Klingbeil beklagt «Schneckentempo» in EU und will schnell Fortschritte
28.05.2026 16:02
Idyllisch am Wannsee in Berlin berät Finanzminister Klingbeil mit
Amtskollegen aus anderen EU-Ländern. Es geht um dicke Brocken.
Berlin (dpa) - Bundesfinanzminister Lars Klingbeil strebt zu
zentralen Fragen in Europa schnelle Fortschritte an, um die
Europäische Union zu stärken. Der SPD-Chef sagte in Berlin: «Es ist
manchmal zu sehr ein Schneckentempo, mit dem wir in Europa
vorankommen.» Die Welt warte nicht auf Europa, sagte Klingbeil mit
Blick auf China und die USA.
Der Finanzminister traf sich mit seinen Amtskollegen aus den anderen
großen EU-Volkswirtschaften - Frankreich, Italien, den Niederlanden,
Polen und Spanien. Klingbeil sagte, diese sollten Impulsgeber für die
EU sein. «Wir wollen Impulse setzen, dass wir in Europa in
maßgeblichen politischen Feldern vorankommen», sagte Klingbeil. «Wir
wollen Knoten durchschlagen, beispielsweise beim europäischen
Kapitalmarkt.»
An der sogenannten Kapitalmarktunion wird seit Jahren gearbeitet,
bislang jedoch ohne größeren Erfolg. Dabei geht es zur Vertiefung des
Binnenmarkts darum, das Zusammenwachsen der noch zersplitterten
europäischen Kapitalmärkte stärker zu forcieren - um mehr private
Investitionen zu mobilisieren. In Europa müsse mehr investiert
werden, damit Unternehmen wachsen könnten und nicht abwanderten,
sagte Klingbeil.
Klingbeil signalisiert Kompromissbereitschaft
«Ich bin fest davon überzeugt, dass wir Kompromisse brauchen», sagte
Klingbeil. Deutschland sei bereit, sich zu bewegen. Bei der
Kapitalmarktunion ist zum Beispiel umstritten, wie stark
zentralisiert eine geplante Marktaufsicht ist. Der Minister sprach
von dicken Brettern. Jedes Land müsse über seinen nationalen
Tellerrand hinausschauen.
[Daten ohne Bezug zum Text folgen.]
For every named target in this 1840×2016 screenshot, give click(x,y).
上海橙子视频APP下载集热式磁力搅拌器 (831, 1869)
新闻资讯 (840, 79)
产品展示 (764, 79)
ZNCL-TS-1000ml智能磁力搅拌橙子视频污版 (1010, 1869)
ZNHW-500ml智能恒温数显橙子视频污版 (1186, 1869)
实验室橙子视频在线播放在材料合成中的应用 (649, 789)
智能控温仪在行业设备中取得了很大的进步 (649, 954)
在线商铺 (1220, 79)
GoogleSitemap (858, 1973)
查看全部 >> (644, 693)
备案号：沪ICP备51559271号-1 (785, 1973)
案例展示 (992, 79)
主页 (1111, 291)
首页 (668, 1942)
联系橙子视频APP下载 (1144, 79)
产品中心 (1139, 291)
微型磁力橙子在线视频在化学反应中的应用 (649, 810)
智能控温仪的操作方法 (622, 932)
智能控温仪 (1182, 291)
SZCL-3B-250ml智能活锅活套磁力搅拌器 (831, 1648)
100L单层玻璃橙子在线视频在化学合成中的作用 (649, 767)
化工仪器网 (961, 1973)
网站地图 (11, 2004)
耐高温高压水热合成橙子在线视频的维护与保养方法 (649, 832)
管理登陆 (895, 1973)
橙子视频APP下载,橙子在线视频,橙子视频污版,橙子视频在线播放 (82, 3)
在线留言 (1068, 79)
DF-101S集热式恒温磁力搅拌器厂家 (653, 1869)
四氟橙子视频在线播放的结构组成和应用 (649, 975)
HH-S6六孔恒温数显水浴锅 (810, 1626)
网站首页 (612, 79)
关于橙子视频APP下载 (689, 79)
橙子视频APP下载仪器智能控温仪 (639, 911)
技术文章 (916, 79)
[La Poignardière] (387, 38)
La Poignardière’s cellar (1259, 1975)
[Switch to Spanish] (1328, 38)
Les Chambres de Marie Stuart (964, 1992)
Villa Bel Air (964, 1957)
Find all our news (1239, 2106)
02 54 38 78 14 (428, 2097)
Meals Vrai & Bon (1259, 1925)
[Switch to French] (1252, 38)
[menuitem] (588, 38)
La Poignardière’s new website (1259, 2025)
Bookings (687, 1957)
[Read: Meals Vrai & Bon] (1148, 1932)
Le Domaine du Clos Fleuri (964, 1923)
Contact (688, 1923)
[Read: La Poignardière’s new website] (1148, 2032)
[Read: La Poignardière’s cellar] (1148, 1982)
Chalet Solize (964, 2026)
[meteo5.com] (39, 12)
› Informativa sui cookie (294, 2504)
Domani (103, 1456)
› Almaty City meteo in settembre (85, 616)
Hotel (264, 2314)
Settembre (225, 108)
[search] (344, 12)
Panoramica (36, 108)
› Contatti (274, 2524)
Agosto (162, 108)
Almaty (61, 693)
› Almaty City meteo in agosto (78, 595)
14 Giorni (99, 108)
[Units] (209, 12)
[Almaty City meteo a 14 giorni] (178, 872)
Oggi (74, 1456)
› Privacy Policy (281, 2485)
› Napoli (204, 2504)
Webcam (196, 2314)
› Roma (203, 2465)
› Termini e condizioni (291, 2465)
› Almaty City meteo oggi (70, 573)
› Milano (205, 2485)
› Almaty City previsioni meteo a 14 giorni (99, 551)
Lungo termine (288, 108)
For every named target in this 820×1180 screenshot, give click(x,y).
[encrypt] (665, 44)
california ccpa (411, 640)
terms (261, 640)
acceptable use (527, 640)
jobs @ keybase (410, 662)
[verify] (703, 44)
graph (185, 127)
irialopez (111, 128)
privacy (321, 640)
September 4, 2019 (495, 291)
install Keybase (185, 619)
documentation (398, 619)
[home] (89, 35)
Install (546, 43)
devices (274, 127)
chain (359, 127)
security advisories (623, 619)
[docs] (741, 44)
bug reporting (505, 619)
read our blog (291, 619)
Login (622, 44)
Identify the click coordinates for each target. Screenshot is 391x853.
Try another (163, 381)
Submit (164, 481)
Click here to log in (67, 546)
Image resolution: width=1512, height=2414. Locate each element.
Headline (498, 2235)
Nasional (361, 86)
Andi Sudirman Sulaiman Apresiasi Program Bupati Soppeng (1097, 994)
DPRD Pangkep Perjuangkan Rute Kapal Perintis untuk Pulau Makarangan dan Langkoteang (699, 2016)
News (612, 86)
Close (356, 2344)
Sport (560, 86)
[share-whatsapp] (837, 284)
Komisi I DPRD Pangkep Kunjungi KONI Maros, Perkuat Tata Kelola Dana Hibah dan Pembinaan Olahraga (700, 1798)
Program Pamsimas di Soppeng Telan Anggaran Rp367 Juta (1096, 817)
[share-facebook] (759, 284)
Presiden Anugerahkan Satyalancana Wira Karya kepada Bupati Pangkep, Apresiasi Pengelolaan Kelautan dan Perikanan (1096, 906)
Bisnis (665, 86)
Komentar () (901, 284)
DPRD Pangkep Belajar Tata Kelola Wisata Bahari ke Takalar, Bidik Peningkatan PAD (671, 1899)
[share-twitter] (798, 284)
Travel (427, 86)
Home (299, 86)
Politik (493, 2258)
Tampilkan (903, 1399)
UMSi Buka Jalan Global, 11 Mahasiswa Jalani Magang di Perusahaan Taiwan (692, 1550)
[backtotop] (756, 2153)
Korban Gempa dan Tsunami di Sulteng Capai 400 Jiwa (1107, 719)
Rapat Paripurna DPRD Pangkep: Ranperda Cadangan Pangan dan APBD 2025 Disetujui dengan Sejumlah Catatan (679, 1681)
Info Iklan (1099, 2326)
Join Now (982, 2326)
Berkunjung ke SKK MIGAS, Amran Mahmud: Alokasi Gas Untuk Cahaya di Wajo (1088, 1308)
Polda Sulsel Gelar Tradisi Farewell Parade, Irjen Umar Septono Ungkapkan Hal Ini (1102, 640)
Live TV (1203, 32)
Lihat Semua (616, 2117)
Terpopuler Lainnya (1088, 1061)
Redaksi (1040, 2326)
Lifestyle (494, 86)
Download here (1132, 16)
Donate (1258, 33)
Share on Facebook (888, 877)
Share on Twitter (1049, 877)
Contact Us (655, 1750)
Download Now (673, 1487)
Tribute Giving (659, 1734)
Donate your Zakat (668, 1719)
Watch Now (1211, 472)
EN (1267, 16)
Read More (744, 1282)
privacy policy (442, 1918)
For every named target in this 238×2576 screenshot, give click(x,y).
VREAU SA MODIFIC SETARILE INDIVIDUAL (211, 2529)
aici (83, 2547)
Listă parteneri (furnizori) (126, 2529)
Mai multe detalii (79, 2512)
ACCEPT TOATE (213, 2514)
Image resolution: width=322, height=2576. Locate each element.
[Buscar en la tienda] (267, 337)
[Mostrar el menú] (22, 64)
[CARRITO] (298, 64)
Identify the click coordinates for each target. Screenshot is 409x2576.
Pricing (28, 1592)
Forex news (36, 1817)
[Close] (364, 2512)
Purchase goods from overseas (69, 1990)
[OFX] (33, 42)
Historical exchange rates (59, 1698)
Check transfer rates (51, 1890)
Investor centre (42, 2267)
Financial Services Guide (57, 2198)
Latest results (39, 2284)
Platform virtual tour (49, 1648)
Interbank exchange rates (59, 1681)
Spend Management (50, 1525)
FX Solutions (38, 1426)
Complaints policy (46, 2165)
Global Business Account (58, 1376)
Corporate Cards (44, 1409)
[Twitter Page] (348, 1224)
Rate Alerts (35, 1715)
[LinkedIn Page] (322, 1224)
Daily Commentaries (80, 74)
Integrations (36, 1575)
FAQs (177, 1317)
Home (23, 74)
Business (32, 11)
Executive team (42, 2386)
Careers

Ein Paket solle noch in diesem Jahr
verabschiedet werden, so Klingbeil. «Das wäre ein wirklicher
Fortschritt für die Kapitalmärkte.»
Das Ziel müsse sein, dass die EU der attraktivste Wirtschaftsraum der
Welt sei, sagte der Minister. «Wir haben das Potenzial dazu. Nur wir
müssen hieran arbeiten.» Die Kapitalmarktunion sei ein zentrales
Element.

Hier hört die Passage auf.